▶ **Текст для чтения**
■ ■ ■ ■ ■ ■ ■
При омонимии словоформ можно говорить о своего рода скрытой грамматике в области формообразования, но, по-видимому, не о скрытых категориях (см. об этом в гл. IV, п. 3–3.3): сама, например, категория падежа в русском языке никак не может быть сочтена скрытой, только для небольшой части слов, главным образом заимствованных, падеж выводится из комбинаторики, не имея отдельного выражения ни в самом слове, ни за его пределами.

19.4. Еще одно средство передачи грамматических (морфологических) значений — морфологическая трансформация, о которой уже говорилось выше как о имеющей две основные разновидности: внутреннюю флексию и редупликацию (удвоение).

19.4.1. Внутренняя флексия — необусловленная модификация корня. Непростой вопрос — разграничение внутренней флексии и инфиксации либо трансфиксации. В самом деле: почему нельзя расценивать в качестве внутренней флексии, например, лат. vinc(o) ‘побеждаю’ по отношению к vic(i) ‘победил’ и под.? Вообще говоря, однозначного ответа, скорее всего, не существу-/195//196/ет (во всяком случае, если тот же аффикс не используется и в качестве префикса, как в кхмерском или индонезийском языках, см. об этом выше, п. 9). Для латинского языка естественнее считать корнем не vinc‑, а vic‑, как повторяющуюся структуру в разных словоформах и, аналогично, ‑n‑, на тех же основаниях квалифицировать в качестве инфикса.

Заметим, что здесь неприменим в качестве «универсального ключа» и метод квадрата. В принципе на основании этого метода можно было бы выделить «инфиксы» и корни в случаях наподобие англ. teeth, ибо реальна пропорция (квадрат) вида /t‑u:‑θ/ : /t‑i:‑θ/ = /g‑u:‑s/ : /g‑i:‑s/, позволяющая, казалось бы, выделить корни /g...s/, /t...θ/ и инфиксы /u:/, /i:/. Не случайно что такой анализ в англистике как будто бы не представлен. Вероятно, основная причина заключается в том, что в других словах наблюдаются другие модификации, ср. mousemice, louselice и т. п., они указывают, что речь должна идти не о наборе инфиксов, каждый из которых используется в одном-двух словах, а об однотипной операции над корнем — чередовании гласных в составе его экспонента. А такая операция и является внутренней флексией.

19.4.2. Редупликация имеет ряд разновидностей. Они определяются: (а) тем, какая единица удваивается; (б) позицией, которую занимает воспроизводимая единица в исходной словоформе; (в) позицией, которую занимает воспроизводимая единица относительно того или иного структурного компонента слова; (г) возможностью (необходимостью) аффиксации, используемой одновременно с удвоением; (д) модификациями, которые имеют место одновременно с удвоением.
■ ■ ■ ■ ■ ■ ■
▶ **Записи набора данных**
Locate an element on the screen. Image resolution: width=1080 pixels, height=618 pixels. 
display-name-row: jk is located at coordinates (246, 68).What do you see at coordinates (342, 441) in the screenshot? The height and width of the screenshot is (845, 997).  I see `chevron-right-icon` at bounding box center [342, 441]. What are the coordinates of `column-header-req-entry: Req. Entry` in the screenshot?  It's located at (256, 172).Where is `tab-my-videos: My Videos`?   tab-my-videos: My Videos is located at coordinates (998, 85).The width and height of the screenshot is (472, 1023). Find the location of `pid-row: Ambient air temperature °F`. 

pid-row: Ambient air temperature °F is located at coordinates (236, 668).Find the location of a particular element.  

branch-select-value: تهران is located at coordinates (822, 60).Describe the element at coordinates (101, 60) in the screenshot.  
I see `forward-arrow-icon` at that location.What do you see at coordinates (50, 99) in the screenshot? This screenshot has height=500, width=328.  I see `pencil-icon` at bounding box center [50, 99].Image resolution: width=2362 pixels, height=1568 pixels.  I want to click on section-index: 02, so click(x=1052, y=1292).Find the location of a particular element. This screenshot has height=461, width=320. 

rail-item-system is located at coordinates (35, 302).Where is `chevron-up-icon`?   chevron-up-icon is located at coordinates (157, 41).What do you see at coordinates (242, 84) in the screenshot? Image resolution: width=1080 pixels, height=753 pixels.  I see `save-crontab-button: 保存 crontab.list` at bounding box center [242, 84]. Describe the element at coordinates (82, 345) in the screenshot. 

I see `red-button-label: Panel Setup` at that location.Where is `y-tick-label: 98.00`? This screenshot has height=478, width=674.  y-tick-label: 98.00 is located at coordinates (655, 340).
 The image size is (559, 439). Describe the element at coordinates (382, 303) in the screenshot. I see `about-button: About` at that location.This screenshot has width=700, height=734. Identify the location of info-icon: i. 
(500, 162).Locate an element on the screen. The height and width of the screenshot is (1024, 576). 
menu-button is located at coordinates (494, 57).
■ ■ ■ ■ ■ ■ ■
▶ **Рабочее задание A**
Перечислите все признаки, которыми, согласно тексту о морфологической трансформации, определяются разновидности редупликации.
▶ **Рабочее задание B**
Продолжите текст о морфологической трансформации, начав сразу после его последнего предложения.

▶ **Ответ на задание A**
- какая единица удваивается;
- позиция, которую воспроизводимая единица занимает в исходной словоформе;
- позиция, которую воспроизводимая единица занимает относительно того или иного структурного компонента слова;
- возможность (необходимость) аффиксации, используемой одновременно с удвоением;
- модификации, которые имеют место одновременно с удвоением.

▶ **Ответ на задание B**
Удваиваться могут: словоформы в целом, основы, корни, аффиксы, морфотмемы (обычно в составе корня).

Первый тип — наиболее простой, он дает так называемое полное удвоение. Иллюстрацией может служить бирманский язык, в котором глаголы качества и некоторые глаголы действия (состояния) могут приобретать особую форму редупликатива, использующуюся как определение или сирконстант, ср. мйан2 ‘быть быстрым’ → мйан2мйан2 пйэй3 ‘быстро бежать’.

Пример показывает одновременно, что, хотя преимущественная семантическая сфера, обслуживаемая редупликацией, — значения количества и меры, удвоение вполне может использоваться и с другими функциями, в частности, и для создания синтаксически ориентированных форм.

Все прочие виды редупликации дают неполное или осложненное удвоение95.

Отметим отдельно удвоение морфотмемы. Здесь можно выделить два подтипа. При первом сама морфотмема выделяется единственно по «показаниям» удвоения. Например, в мадурском языке воспроизводится последний слог корня, который (слог) поэтому и является морфотмемой; этот слог ставится перед корнем (точнее, перед исходной формой корня), в резуль-/196//197/тате выражается значение множественного числа у существительных, например, парао ‘лодка’ → о-парао ‘лодки’ (мн. ч.) [Оглоблин 1986: 34].

Для второго подтипа вычленение морфотмемы имеет независимые основания (по закономерностям аффиксации и т. п.). Такова ситуация в семитских языках, где корень знаменательных слов обычно состоит из (согласных) морфотмем, и один из согласных, чаще всего второй, может удваиваться, что служит планом выражения формо- и словообразовательных процессов, например, араб. касара ‘он сломал’ → кассара ‘он разбил вдребезги’ [Гранде 1974: 106].